私はコルハム(蕗の葉の意)。ウララ(山)のヌプリ(霧)から産まれた。

朝の霧の粒がコル(蕗)のハム(葉)に凝って溜まって私になり、昼地に滴り、日暮れてクッチプンカル(猿梨)の蔓に吸われた。
産まれたばかりの私は薄翠色の葉脈を駆け、万に一つもこの身を取り込まれぬようひたすらに動き続けた。
我ながら滑稽なくらい、一生懸命。
そうして必死で逃げ回りはしたが改めて考えてみると、取り込まれたところで大した事はなかったのかも知れない。
そうした同胞は幾粒もあり、彼らは満更でもなさ気に翠壁に吸い尽くされ、やがて山に還って行く。それはアフンルパロ(あの世の入り口)で、いずれ枯れ果てる植生と共にカムイ(神)に迎え入れられるだろう事を思えばまずまずの結末と言っていい。

けれど私はそうしたいとは望まなかった。

何も聞かず、何も見ず、何も感じず万物に呑み込まれ、無に等しく同化されるなんて真っ平だ。
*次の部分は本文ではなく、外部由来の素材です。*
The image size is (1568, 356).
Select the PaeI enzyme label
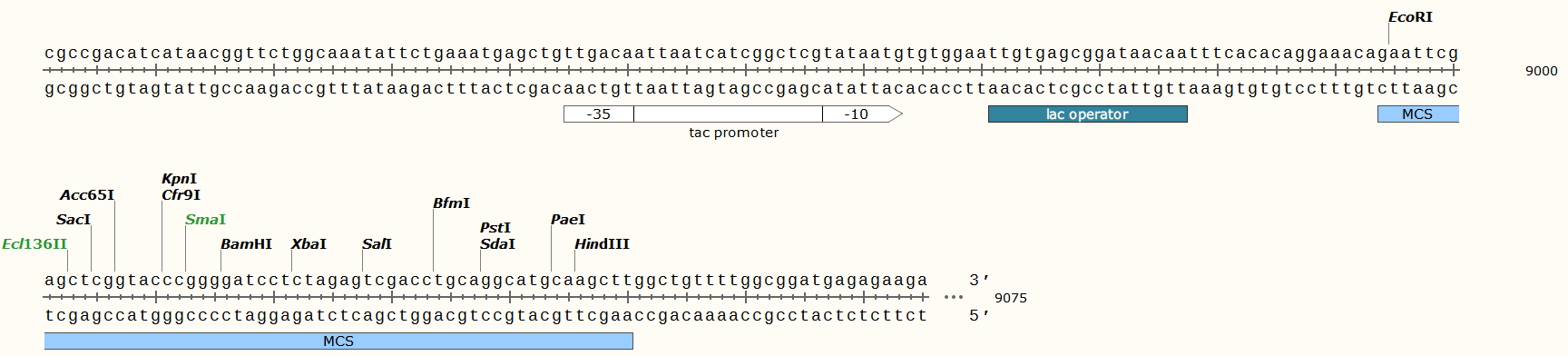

霧の心地好い湿り気、雨の胸すく涼やかさ、せせらぎの音のくすぐったさ、杉や楓、樺から滴る甘い滴の賑やかさ。

私は雨垂れだが、こんなにも生きている。

息吹はない。
営みもない。

だが雨垂れコルハムは生きている。

そこに意味は要らない。意義も要らない。唯がむしゃらに在るだけだ。
それでいい。それがいい。
森羅万象、全てを感じたい。そう思って来た。

自由気儘、在るが儘、好きに駆け、好きに降り、好きに上る身の弾けるような充足感。山に在ればそれが出来る。私はその則を知っている。
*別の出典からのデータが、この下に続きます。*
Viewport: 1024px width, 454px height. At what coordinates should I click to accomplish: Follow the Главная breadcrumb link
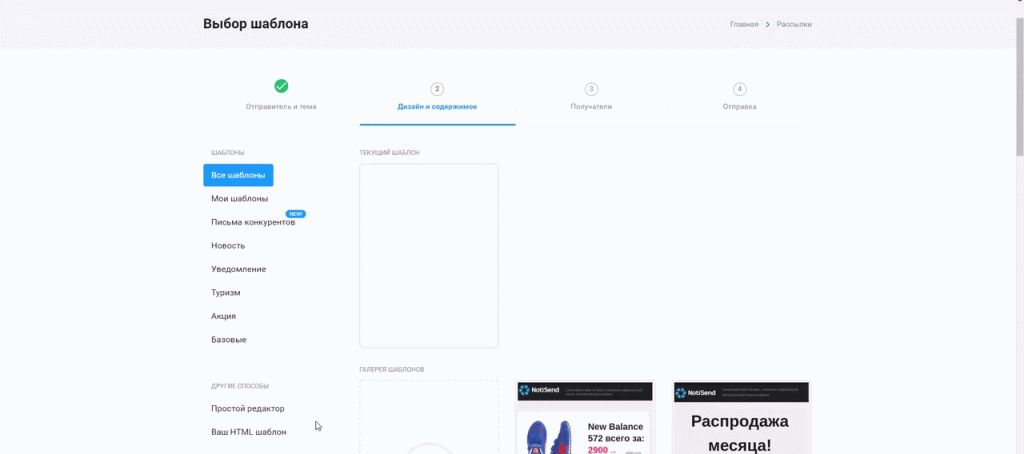coord(744,24)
けれどそんな私が、ある時からひとつの物語に取り憑かれてしまった。

今はその顛末を見届ける為にコタン(村)にまで降り、挙げ句内地に降り落ちて天地を行き来している。

不自由だ。しかしそのせいで生きる事に意味や意義が出来たかも知れない。

上り、降り、流れ、蟠る。山に河に野に人里に。

一度見失った物語にまた巡り会う為に。